Zwar hat die Wahl keinen direkten Einfluss auf die nationale Politik. Die Entscheidung in sieben der 20 Regionen galt aber als der wichtigste Stimmungstest seit der Europawahl vor einem Jahr, als die PD ein Rekordergebnis von 41 Prozent einfuhr. Auf Renzi kommen in den nächsten Monaten im Parlament heftige Debatten über seine Reformpläne zu.

Prognosen zufolge kam Renzis Partei in den sieben Regionen zusammen auf 22,6 Prozent, gefolgt von der Protestpartei Fünf-Sterne-Bewegung des Ex-Komikers Beppe Grillo mit 19,6 Prozent und der Lega Nord mit 12,9 Prozent. Für die konservative Forza Italia des früheren Ministerpräsidenten Silvio Berlusconi stimmten demnach 10,3 Prozent. Die Endergebnisse werden im Laufe des Tages erwartet.

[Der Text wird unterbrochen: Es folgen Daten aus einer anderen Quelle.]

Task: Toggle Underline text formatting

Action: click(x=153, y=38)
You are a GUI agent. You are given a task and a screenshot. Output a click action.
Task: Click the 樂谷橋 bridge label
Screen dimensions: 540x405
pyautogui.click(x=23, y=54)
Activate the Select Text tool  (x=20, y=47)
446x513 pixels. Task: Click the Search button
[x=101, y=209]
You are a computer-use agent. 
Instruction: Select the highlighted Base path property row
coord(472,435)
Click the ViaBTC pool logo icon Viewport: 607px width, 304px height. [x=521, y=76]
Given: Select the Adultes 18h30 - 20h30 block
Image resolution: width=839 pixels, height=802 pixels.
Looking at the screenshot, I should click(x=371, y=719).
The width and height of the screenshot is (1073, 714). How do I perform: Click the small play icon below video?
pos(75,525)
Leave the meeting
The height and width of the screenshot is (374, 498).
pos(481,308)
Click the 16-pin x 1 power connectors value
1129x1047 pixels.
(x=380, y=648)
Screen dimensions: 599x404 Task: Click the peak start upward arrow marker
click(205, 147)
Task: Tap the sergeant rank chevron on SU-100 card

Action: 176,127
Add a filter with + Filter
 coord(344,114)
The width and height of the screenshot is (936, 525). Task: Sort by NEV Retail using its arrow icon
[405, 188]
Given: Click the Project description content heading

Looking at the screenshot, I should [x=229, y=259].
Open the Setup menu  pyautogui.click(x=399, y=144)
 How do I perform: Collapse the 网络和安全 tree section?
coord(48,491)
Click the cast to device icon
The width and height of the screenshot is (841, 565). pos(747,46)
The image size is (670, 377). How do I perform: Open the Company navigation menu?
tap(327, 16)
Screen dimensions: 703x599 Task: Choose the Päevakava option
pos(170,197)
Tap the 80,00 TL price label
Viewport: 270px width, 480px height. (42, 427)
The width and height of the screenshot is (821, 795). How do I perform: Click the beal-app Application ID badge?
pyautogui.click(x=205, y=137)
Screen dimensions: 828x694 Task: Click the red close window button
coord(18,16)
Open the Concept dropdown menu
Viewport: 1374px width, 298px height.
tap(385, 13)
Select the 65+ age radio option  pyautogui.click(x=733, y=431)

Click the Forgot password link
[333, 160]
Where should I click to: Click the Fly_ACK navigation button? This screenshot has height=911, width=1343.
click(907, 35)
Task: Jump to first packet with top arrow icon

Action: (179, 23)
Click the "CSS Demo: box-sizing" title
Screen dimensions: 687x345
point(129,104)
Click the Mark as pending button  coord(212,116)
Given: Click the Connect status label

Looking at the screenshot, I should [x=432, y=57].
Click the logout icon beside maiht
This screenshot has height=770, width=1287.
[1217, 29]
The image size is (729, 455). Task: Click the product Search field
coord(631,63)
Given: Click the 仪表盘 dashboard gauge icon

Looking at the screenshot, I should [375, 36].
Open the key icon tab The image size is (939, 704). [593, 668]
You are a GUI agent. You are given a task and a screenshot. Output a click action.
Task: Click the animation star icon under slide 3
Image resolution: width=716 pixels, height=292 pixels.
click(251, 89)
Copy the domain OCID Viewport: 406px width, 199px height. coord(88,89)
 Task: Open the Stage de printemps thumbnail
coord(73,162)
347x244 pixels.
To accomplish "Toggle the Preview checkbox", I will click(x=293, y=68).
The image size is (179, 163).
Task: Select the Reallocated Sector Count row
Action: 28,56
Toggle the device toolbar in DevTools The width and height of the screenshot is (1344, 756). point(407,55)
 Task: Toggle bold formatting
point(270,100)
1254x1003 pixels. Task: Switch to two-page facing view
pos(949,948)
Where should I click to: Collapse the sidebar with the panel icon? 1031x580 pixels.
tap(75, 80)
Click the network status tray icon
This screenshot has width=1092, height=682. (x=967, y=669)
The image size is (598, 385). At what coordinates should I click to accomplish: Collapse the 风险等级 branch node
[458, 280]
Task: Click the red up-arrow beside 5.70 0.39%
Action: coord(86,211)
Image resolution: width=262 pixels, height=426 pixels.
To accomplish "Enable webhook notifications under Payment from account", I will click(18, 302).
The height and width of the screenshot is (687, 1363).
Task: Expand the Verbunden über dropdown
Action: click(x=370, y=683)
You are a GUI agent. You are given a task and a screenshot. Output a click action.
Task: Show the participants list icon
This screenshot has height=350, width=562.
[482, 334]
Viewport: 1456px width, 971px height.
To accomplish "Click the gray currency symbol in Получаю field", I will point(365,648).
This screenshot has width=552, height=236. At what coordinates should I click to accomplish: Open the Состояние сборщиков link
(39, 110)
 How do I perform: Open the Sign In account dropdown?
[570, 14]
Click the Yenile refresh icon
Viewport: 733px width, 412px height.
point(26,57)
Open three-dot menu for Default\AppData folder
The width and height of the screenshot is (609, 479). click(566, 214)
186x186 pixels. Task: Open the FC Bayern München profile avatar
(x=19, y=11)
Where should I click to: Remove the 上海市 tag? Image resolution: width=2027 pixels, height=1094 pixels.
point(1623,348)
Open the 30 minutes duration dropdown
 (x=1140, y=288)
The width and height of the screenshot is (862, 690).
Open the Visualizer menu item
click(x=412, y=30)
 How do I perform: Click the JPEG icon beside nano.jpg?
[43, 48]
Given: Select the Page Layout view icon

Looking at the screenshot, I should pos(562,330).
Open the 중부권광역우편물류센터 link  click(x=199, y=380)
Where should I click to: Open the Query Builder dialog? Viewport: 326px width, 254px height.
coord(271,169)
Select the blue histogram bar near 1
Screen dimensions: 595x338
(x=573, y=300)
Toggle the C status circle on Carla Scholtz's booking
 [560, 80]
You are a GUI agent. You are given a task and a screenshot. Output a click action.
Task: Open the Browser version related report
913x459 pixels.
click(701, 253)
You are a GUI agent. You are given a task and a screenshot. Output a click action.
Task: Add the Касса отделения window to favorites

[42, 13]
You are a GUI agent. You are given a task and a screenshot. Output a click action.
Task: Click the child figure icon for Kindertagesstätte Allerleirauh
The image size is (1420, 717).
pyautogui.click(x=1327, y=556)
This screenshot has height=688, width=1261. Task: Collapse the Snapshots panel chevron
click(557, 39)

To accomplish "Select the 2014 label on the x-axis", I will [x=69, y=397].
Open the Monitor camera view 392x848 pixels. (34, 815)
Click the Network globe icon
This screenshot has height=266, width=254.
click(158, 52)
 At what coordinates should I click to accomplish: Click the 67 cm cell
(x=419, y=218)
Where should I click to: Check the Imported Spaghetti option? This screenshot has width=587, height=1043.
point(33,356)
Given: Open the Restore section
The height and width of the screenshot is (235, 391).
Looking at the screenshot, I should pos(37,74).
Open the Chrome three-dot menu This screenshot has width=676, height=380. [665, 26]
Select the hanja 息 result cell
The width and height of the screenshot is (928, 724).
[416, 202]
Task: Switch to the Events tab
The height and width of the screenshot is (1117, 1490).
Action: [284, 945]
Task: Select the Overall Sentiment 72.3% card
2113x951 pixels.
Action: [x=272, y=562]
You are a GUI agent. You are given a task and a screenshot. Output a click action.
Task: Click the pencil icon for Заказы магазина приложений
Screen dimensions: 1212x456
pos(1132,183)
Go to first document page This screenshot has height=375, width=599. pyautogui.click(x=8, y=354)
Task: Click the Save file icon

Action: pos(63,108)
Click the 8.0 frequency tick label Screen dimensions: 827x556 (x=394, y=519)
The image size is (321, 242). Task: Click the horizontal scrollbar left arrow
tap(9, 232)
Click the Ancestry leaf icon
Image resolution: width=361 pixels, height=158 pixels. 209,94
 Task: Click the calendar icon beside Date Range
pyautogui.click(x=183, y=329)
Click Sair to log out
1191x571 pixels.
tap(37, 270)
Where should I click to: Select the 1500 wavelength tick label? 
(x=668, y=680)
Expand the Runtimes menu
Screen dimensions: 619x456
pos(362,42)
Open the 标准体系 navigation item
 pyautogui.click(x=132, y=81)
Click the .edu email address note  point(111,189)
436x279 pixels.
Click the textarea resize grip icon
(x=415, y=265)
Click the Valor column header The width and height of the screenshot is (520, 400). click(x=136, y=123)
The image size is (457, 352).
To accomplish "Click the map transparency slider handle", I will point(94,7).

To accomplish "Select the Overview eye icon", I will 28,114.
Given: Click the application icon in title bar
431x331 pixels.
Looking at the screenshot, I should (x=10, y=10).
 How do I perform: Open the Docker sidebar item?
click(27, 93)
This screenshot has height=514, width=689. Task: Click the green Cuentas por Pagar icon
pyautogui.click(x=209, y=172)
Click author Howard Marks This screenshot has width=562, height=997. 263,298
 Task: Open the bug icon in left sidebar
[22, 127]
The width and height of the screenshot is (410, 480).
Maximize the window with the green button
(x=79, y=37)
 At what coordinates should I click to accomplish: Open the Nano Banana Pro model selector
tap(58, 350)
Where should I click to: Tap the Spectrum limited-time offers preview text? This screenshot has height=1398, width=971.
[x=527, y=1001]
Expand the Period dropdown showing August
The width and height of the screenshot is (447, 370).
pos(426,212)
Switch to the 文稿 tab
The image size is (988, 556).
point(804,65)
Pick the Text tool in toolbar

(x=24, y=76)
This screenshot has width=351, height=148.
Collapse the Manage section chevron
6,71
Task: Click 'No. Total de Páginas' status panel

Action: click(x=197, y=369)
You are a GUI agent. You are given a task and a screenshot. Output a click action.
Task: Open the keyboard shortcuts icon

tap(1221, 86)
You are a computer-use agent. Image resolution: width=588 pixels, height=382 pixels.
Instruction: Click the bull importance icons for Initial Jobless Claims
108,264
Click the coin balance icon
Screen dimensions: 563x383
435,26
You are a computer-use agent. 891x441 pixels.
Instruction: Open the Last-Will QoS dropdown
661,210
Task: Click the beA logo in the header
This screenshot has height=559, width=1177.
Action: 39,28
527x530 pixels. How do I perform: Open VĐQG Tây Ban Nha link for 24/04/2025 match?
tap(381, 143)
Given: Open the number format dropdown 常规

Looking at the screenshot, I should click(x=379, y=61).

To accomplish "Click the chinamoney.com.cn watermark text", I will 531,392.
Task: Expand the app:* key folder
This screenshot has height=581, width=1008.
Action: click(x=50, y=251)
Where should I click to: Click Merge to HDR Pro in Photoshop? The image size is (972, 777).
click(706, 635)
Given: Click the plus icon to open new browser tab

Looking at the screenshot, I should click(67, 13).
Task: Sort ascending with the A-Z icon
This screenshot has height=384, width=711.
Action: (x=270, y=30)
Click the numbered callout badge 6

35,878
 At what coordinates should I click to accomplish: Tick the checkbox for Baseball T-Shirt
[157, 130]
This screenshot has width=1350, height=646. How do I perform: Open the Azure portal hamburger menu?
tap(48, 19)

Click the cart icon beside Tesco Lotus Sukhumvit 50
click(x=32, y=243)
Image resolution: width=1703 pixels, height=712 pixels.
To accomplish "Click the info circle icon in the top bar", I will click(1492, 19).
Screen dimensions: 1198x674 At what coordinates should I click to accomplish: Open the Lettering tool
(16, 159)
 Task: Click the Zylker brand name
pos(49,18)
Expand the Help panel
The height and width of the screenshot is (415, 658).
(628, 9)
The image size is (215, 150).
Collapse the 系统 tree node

Die Regierung des 40-jährigen Regierungschefs Renzi hatte auf ein starkes Ergebnis gehofft, um Rückendeckung für geplante Arbeitsmarkt-, Bildungs- und Verfassungsreformen zu bekommen. Die Änderungen stoßen bei Gewerkschaften, der Opposition und beim linken Flügel der PD auf Widerstand.